Ayrıca yiyecek içecekler dâhil olmak üzere bütün markalar yabancı, kendi ülkenizde yabancısınız. Oraya köşeye Maraş dondurması koymuşlar o şatafatlı markaların yanında boynu bükük kalmış. Kahve makinaları bile İtalya’dan gelmiş. Kendi değerlerine sahip çıkmayan bir ülkeyi yabancıların işgal etmesi işte böyle kaçınılmaz oluyor.
Saat 22.00, İran’a uçuş için kemerleri bağladık. Hostesler başörtülü, öyle yadırganacak bir şekilde de durmuyor başörtüleri. Gayet şık ve modern bir görünümleri var hosteslerin. Kapıda sizi “Esselemü aleyküm” diye karşılıyorlar. Cevabımız, ” ve aleyküm selam.”
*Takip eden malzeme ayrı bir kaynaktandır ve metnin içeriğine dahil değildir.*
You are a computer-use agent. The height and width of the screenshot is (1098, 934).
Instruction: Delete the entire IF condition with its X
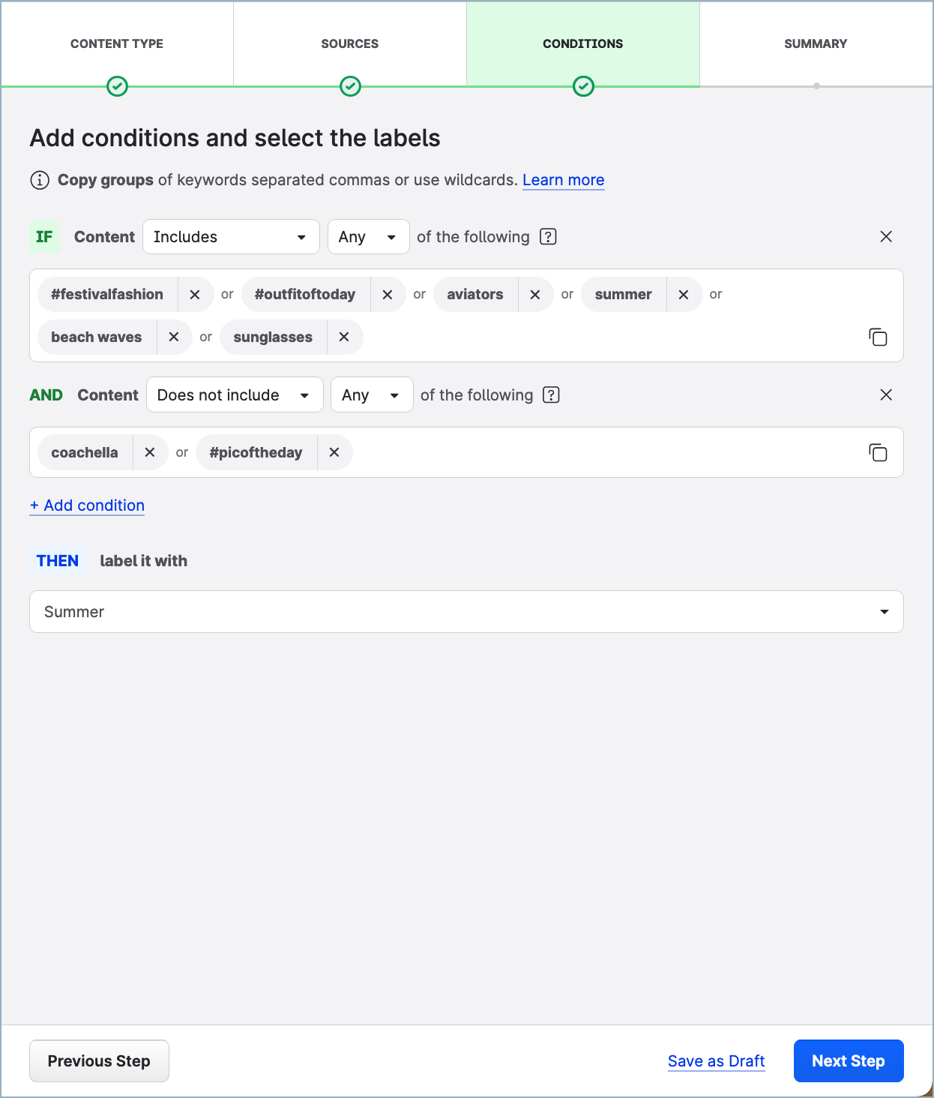click(886, 236)
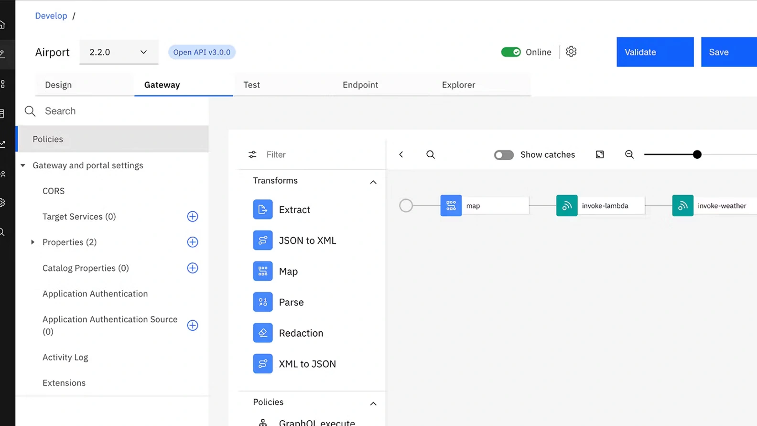The width and height of the screenshot is (757, 426).
Task: Click the zoom out magnifier icon
Action: click(x=629, y=154)
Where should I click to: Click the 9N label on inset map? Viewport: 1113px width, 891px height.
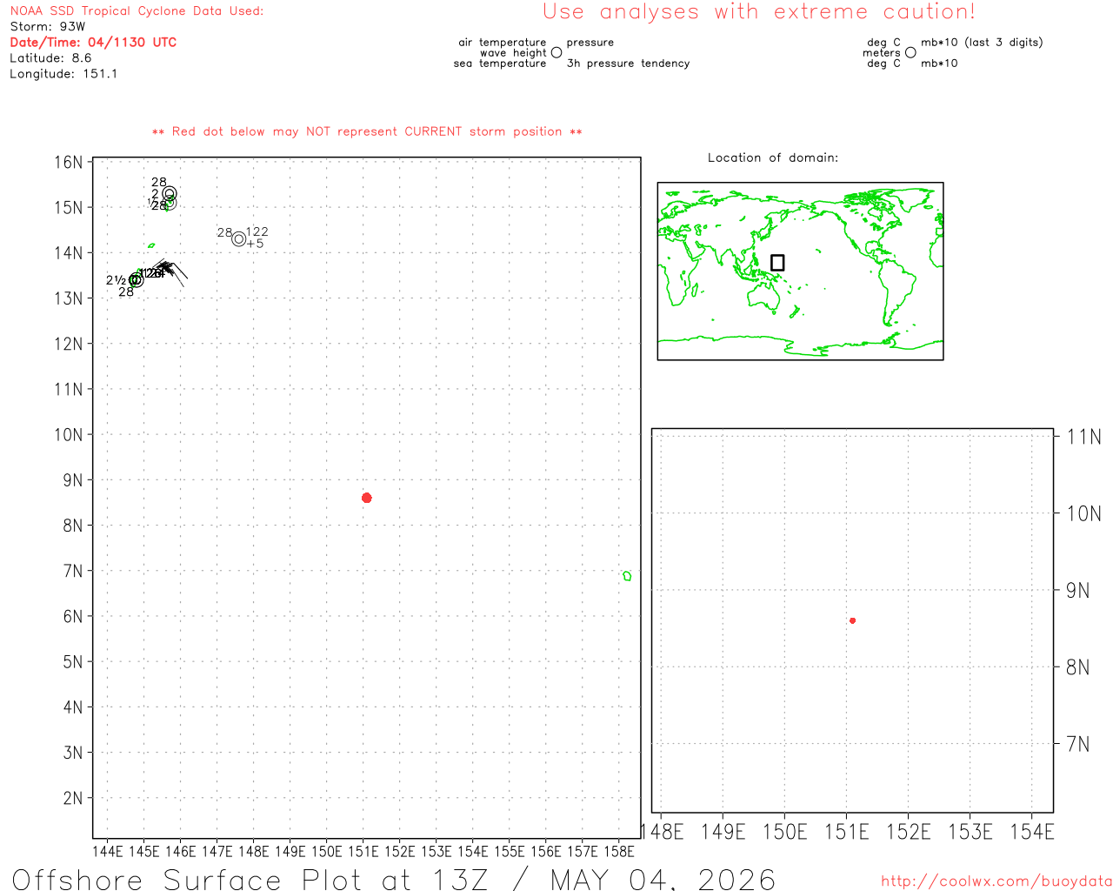pos(1078,591)
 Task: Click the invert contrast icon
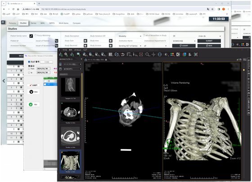[178, 55]
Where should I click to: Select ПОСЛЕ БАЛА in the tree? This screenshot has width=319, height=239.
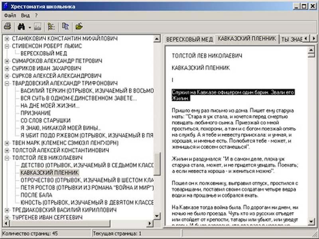(x=36, y=195)
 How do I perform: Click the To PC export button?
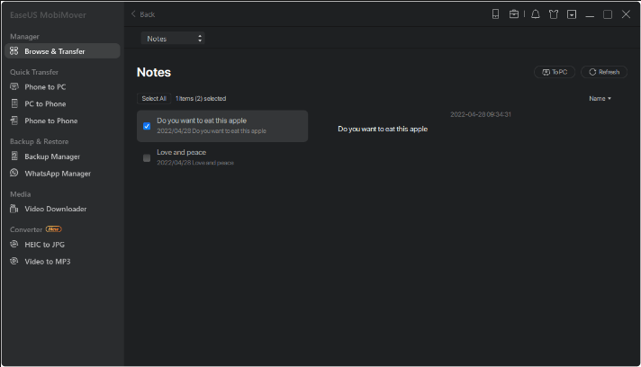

7 gün içinde Tahran, Kum, İsfahan, Şiraz ve Meşhed’i gezecekmişiz. Oldukça sıkışık bir program uygulanacak demek ki diye düşündük. Öyle de oldu. Tahran da otele indiğimizde saat sabah 00:05 ti. Hemen istirahate çekildik.

İran
İran sözcüğünün kökeni, Sanskritçe Aryan sözcüğünden geliyormuş. Erān ifadesinin imparatorluk coğrafyasını ifade etmek için kullanılması Sasâni hanedanlığının ilk döneminde görülmüş. Ülkenin adı MÖ 6. yüzyıldan 1935’e kadar Pers İmparatorluğu, Acemistan gibi isimlerle bilinirken, ilk defa 1935’te Rıza Şah tarafından “İran” adı kullanılmaya başlanmış. 1979’daki İran İslâm Devrimi’nden itibaren ülkenin resmî adı “İran İslâm Cumhuriyeti” olmuş. Nüfusu 75 milyon. 30 milyonu Azeri Türkü, 30 milyonu Pers, kalanı Kürt, Afgan, Ermeni ve diğer azınlıklar. Dili farsça. Ancak Türkçe olarak anlaşabilmek mümkün. Şöyle bir söz var Azeriler arasında “İran’ın %80’ni Azeridir kalan %20’si de Azeri ile evlidir.”

Tahran
Tahran, Elbruz Dağlarına sırtını dayamış 12 milyonluk bir şehir ve İran’ın başkenti. Şehir sıkıcı, genel olarak briket binalardan oluşmuş. Trafik oldukça sıkışık. Caddelerin iki tarafına su arıkları yapılmış, şehri ve şehrin havasını temizlemek içinmiş bu su arıkları. Bahçelerde, parklarda her yerde sular dans ediyor. Tahran kütüphaanesi şehre nezaret eder gibi duruyor. Ziyaretçisi oldukça fazla. Kızlar ve erkekler birlikte oturmuşlar rahat bir şekilde sohbet edebiliyorlar. Kızların çoğunun başörtüleri başlarında veresiye duruyor. Çıkarsalar daha mantıklı olacak, kot pantolon üstünde eşarp, çok kötü bir resim. Belliki istemeden takıyorlar başörtüsünü.
Kütüphaneden sonra savaş müzesine gittik. İran-İrak savaşı müzede ön plana çıkmış. Bu savaşta kullanılan silahlar Rus yapımı. Bayan rehberler müzede size eşlik ediyorlar. Resim çekmek yasak. Savaş müzesinden sonra yolumuz üzerindeki bir hat sergisine uğradık. Sergiyi dolaştık ve bahçesinde çay içtik.
Tahran’ın en kalabalık ziyaret merkezlerinden biri ve en önemlisi İmam Hümeynî ‘nin müzesi ve türbesi. Biz geç kaldık, müze kapanmıştı. Ancak bizi götüren ekibin rehberi bir telefonla müzeyi açtırdı, güç her yerde güç demek ki. Humeyni’nin evi aynen korunmuş, çok mütevazi bir ev.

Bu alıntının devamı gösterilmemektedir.